Le jeune homme accrocha le locuteur du regard, ce dernier poursuivit :

- Bruxelles est si belle la nuit, si tranquille, rien à voir avec Paris qui est condamnée à l'insomnie. D’ailleurs en parlant de Paris, je m'y trouvait hier soir, à un dîner, où j'ai entendu une histoire amusante, bien que certain, ne se soit pas amusé de cette mésaventure.

Edgar fit une pause, et le jeune homme, avec un accent entre british et aristocrate demanda :

- De quelle genre d'histoire Monsieur, parlez-vous ?

- Et bien ... (Edgar sourit) cela se passe dans une galerie d'art...

Je suis désolé mais je ne vais pas écrire l'histoire comme elle est sortie de la bouche de ce bon vieux Edgar, nous les retrouveront plus tard sur leur banc, en attendant, direction Paris, ville lumière, capitale du bon goût comme le disent les parisiens, avec ses cabarets, ses vendeurs de journaux sur chaque trottoir et ses galeries d'art.

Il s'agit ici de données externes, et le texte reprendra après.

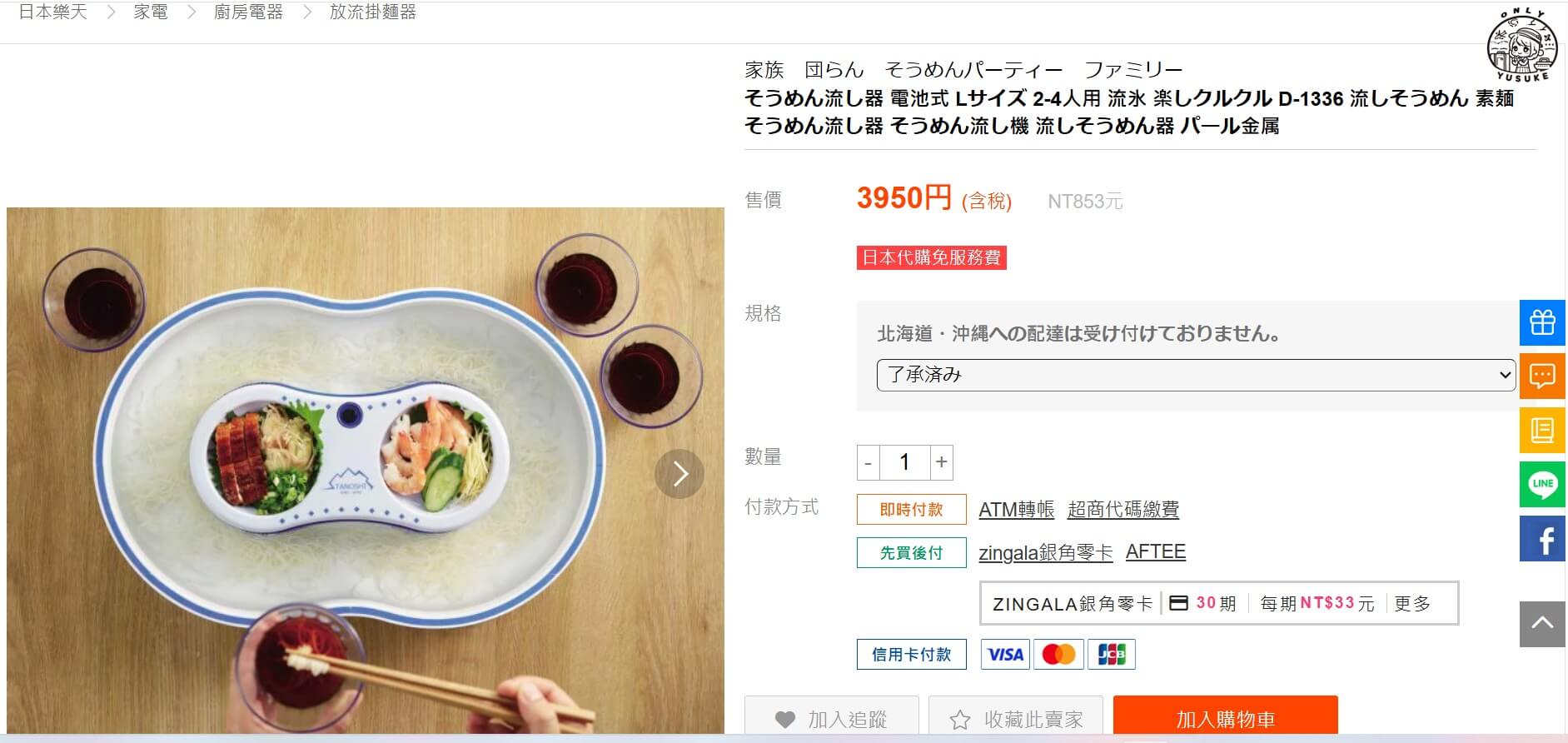Select the 先買後付 payment option
Screen dimensions: 1568x743
click(x=911, y=551)
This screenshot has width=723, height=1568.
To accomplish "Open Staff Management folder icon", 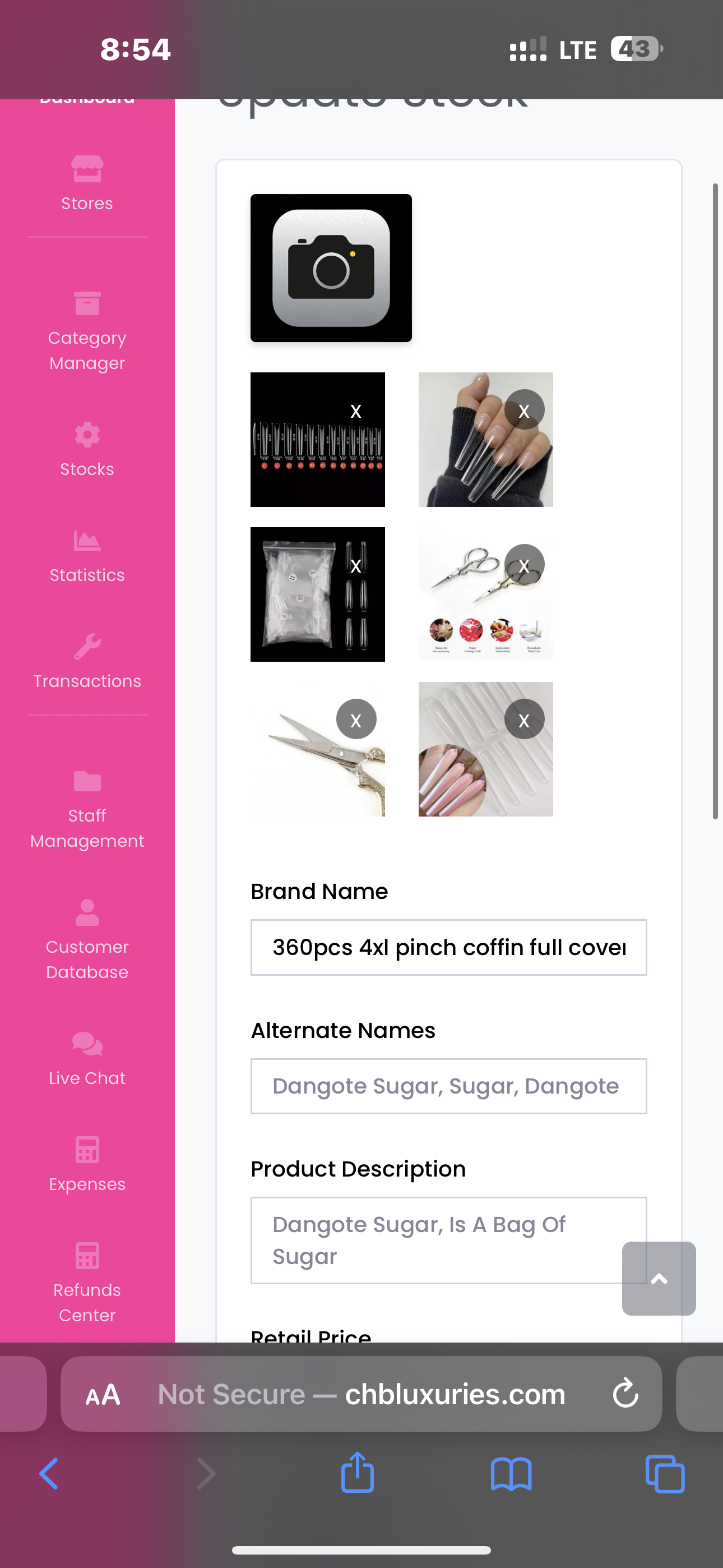I will [x=87, y=781].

Ce soir là, Raymond Delamart, avait invité le tout Paris pour montrer, une nouvelle fois, l'étendue de sa fortune. En effet ce petit monsieur rondelet à la couleur presque écarlate, aimait non pas montrer, mais exposer sa fortune, acquise vite et certainement malhonnêtement, mais nous ne sommes pas là pour juger. Donc le tout Paris était là, il y avait des hommes d'affaires, des nobles, un nombre extravagant de journaliste, tous prêt à se servir de leur appareil photo. Il y avait même du sang bleu dans la salle, un prince qui ayant besoin du soutien citoyen se montrait aussi souvent que possible (ah oui j'oubliais, dans cette hypothèse, on va dire dans ce monde, la France est toujours une monarchie, ou presque, puisque l'on vote pour élire le roi, bien que les postulants soit de la même famille. Je sais, c'est bizarre, mais c'est comme ça, ce n'est pas moi qui décide).

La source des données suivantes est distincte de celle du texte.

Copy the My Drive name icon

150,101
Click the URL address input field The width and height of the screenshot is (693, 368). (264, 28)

Aujourd'hui Monsieur Delamart en avait eu pour son argent, la galerie, les services, hôtellerie, traiteur et ce qui animait les conversations, le seul et l'unique tableau de feu Étienne Gribain, peintre mort deux cent ans plus tôt et qui était considéré par tous comme un visionnaire. En effet sur une toile, Mr. Gribain avait peint ce qui manquait dans sa vie, une machine qui broyait entre de lourd engrenage des petits grains de café, plus la peine de se faire des bras de boxeur en les écrasant sur la table, ou même casser cette table, en utilisant un marteau ou autre outil qui servait à préparer cette boisson noir et amère. Gribain avait changé la face de la terre en créant non pas le « broyeur à grain de café » (marque déposée), mais en peignant la machine.

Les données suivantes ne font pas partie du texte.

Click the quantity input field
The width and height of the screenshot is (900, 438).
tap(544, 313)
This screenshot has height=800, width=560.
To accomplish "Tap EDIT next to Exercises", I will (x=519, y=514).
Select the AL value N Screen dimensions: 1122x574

Et aujourd'hui le tout Paris était venu voir le Gribain qui a été acquis pour une fortune par Mr. Raymond Delamart. Le tableau était là, sur le mur, caché par une superbe tenture rouge, comme au théâtre, et Delamart devant elle sans bouger, serrant ça et là quelques mains, bavardant peu, impatient de voir les têtes le jalouser. C’était le moment, il demanda le silence, récita un discourt sans saveur en la gloire de l'argent et enfin tira le cordon qui fit tomber la tenture. Les prochaines secondes sont interdites pour tout épileptique, car elle se passe dans un flux constant de flash de lumière qui aveuglait tout le monde, surtout Delamart. Les spots étaient tous braqués sur le tableau, les murmures se faisaient entendre, et l’hôte de la soirée jubilait, lorsque...

Une petite goutte brunâtre tomba au sol dans un sploutch des plus sonore, juste en dessous du tableau. Puis une autre et encore une, d'autre couleur cuivre, vite suivi par tout un tas de différente couleur. Le tableau Gribain, fondait comme du beurre dans une poêle, devant l'assistance en émoi, Delamart ne comprenait pas, son regard horrifié ne pouvait se détourner de la toile qui redevenait blanche.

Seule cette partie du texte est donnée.